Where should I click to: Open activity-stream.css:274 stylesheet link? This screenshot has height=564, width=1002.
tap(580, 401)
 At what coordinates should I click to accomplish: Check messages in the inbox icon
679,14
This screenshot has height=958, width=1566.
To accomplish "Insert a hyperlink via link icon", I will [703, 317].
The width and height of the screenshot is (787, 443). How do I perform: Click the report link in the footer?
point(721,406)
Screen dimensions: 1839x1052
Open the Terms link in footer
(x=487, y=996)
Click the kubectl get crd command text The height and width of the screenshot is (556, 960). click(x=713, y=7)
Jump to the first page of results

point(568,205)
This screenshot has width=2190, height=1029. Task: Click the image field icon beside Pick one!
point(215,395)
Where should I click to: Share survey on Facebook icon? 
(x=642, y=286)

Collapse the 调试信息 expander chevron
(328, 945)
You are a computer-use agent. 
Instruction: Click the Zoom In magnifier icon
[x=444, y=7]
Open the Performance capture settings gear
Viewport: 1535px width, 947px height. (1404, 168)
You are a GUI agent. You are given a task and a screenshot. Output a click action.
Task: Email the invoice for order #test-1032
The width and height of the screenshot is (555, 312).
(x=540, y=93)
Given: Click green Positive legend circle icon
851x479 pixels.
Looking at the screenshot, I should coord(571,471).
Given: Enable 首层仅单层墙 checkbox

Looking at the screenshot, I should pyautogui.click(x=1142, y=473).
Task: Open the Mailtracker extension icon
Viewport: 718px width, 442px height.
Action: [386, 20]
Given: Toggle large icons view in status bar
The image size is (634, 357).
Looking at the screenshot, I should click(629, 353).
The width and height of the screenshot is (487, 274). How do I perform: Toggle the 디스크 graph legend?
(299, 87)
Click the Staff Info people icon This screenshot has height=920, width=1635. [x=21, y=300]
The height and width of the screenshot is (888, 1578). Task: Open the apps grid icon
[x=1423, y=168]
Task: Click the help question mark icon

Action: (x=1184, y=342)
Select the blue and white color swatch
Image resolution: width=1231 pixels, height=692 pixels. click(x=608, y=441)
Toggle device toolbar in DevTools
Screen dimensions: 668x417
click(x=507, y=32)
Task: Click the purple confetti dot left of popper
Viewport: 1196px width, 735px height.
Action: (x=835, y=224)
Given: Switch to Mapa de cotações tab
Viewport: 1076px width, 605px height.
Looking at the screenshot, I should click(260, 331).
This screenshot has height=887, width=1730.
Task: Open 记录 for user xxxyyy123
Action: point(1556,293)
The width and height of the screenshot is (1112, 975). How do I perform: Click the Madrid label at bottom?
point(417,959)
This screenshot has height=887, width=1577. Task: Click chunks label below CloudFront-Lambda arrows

+++++

TASK GOAL » Reproduce exactly the entries above, limited to the lines from the one with "You are a GUI" through the one with "Given: Switch to Mapa de cotações tab", both included.

ANSWER AREA »
You are a GUI agent. You are given a task and a screenshot. Output a click action.
Task: Email the invoice for order #test-1032
The width and height of the screenshot is (555, 312).
(x=540, y=93)
Given: Click green Positive legend circle icon
851x479 pixels.
Looking at the screenshot, I should coord(571,471).
Given: Enable 首层仅单层墙 checkbox

Looking at the screenshot, I should pyautogui.click(x=1142, y=473).
Task: Open the Mailtracker extension icon
Viewport: 718px width, 442px height.
Action: [386, 20]
Given: Toggle large icons view in status bar
The image size is (634, 357).
Looking at the screenshot, I should click(629, 353).
The width and height of the screenshot is (487, 274). How do I perform: Toggle the 디스크 graph legend?
(299, 87)
Click the Staff Info people icon This screenshot has height=920, width=1635. [x=21, y=300]
The height and width of the screenshot is (888, 1578). Task: Open the apps grid icon
[x=1423, y=168]
Task: Click the help question mark icon

Action: (x=1184, y=342)
Select the blue and white color swatch
Image resolution: width=1231 pixels, height=692 pixels. click(x=608, y=441)
Toggle device toolbar in DevTools
Screen dimensions: 668x417
click(x=507, y=32)
Task: Click the purple confetti dot left of popper
Viewport: 1196px width, 735px height.
Action: (x=835, y=224)
Given: Switch to Mapa de cotações tab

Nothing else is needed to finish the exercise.